De acordo com a Microsoft, a ferramenta funciona ao detectar movimentos ou detalhes sutis que, no geral, não são percebidos pelos olhos humanos.

A empresa também permitirá que que produtores de conteúdo adicionem rótulos e certificados digitais nos metadados de suas fotos e vídeos para que um leitor, que será baixado como extensão do navegador, possa verificar se os certificados correspondem aos rótulos - tudo isso, claro, de forma imperceptível a nós, humanos. Esse método pode garantir aos espectadores das imagens que o conteúdo é autêntico.

Ainda segundo a Microsoft , a luta da empresa contra as fake news em suas muitas formas será contínua, visto que está empenhada em agir contra a desinformação.

Facebook e Twitter reforçam ações contra fake news em eleições dos EUA

À medida que as eleições estadunidenses se aproximam, as  redes sociais  buscam meios mais efetivos para frear a desinformação diante de decisões importantes para o país. O  Facebook  e o  Twitter , por exemplo, são as plataformas mais ativas nesse aspecto.

No caso do Facebook, a plataforma lançou uma página para centralizar informações reais acerca das eleições dos Estados Unidos, a fim de fornecer, com fácil acesso, dados precisos sobre as votações, campanhas, candidatos e demais assuntos relacionados. A empresa também alegou estar discutindo com autoridades o impacto que as  fake news  podem ter nos resultados eleitorais.

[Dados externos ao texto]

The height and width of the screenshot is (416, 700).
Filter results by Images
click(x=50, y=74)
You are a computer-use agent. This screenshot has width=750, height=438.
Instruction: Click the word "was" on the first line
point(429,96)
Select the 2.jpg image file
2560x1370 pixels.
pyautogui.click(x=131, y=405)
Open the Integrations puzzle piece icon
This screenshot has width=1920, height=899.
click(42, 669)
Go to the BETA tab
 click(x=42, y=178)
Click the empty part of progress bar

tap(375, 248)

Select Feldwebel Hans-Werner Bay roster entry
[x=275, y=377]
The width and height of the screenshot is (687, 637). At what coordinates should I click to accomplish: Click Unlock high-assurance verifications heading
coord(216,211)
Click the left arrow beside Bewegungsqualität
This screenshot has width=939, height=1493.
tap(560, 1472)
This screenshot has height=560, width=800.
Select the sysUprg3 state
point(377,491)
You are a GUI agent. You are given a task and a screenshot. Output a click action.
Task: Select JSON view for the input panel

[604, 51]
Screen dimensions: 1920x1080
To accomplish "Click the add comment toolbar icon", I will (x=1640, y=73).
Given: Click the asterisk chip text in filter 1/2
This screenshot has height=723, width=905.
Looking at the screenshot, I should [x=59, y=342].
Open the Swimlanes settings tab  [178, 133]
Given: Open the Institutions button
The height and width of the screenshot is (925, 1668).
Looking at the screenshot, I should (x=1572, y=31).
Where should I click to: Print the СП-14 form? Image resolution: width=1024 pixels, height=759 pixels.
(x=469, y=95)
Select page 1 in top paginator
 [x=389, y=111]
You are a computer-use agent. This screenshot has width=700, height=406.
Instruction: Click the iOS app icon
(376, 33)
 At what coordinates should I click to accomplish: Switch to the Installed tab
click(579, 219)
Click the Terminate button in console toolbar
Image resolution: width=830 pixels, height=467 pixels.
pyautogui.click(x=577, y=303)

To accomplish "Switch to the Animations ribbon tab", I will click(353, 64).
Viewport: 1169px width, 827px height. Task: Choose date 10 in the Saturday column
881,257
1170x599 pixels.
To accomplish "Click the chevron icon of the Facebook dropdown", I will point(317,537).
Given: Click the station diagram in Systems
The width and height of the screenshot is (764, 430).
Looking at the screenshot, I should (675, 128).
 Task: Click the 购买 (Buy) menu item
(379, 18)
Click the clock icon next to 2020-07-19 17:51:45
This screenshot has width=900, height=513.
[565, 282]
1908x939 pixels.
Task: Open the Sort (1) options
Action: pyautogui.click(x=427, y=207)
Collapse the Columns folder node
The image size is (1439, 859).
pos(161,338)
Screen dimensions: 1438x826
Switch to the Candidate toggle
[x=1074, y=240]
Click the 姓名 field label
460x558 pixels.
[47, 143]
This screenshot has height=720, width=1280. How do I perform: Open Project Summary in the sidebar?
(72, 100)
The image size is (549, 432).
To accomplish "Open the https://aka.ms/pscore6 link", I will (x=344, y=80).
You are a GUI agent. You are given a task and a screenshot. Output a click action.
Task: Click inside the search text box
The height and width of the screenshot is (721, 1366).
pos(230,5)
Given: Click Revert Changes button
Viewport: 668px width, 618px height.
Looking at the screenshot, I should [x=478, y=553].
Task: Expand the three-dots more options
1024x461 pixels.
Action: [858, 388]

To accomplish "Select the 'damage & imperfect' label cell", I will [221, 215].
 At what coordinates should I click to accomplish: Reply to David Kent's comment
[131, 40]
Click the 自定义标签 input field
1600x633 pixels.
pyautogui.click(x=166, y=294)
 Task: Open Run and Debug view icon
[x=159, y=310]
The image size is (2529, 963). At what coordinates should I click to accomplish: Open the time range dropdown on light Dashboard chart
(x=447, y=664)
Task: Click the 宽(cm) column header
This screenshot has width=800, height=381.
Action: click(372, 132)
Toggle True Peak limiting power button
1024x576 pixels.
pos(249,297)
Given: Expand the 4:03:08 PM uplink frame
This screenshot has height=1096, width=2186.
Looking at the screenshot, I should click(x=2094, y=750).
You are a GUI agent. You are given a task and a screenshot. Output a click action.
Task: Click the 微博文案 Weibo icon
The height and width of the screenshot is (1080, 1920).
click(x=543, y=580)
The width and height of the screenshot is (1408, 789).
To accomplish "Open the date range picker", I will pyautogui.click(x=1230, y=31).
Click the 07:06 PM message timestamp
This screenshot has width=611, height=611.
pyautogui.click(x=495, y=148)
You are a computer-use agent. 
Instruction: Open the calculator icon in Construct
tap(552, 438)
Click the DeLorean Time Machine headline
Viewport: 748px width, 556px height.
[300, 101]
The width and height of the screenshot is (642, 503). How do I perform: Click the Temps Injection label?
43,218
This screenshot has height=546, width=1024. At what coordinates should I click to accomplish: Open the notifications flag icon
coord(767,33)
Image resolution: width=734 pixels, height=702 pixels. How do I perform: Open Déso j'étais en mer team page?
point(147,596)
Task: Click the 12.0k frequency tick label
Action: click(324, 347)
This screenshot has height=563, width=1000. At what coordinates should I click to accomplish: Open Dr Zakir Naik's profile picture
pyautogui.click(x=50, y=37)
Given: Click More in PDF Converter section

Já o Twitter desenvolveu novas políticas que "enfatizam informações precisas sobre todas as opções disponíveis para votar, incluindo por correio e votação antecipada". Os recursos devem chegar à plataforma no mês que vem. Além disso, a empresa anunciou que quer expandir suas "políticas de integridade civil" para lidar com publicações que contenham informações falsas referentes aos formatos de votos e outros procedimentos eleitorais.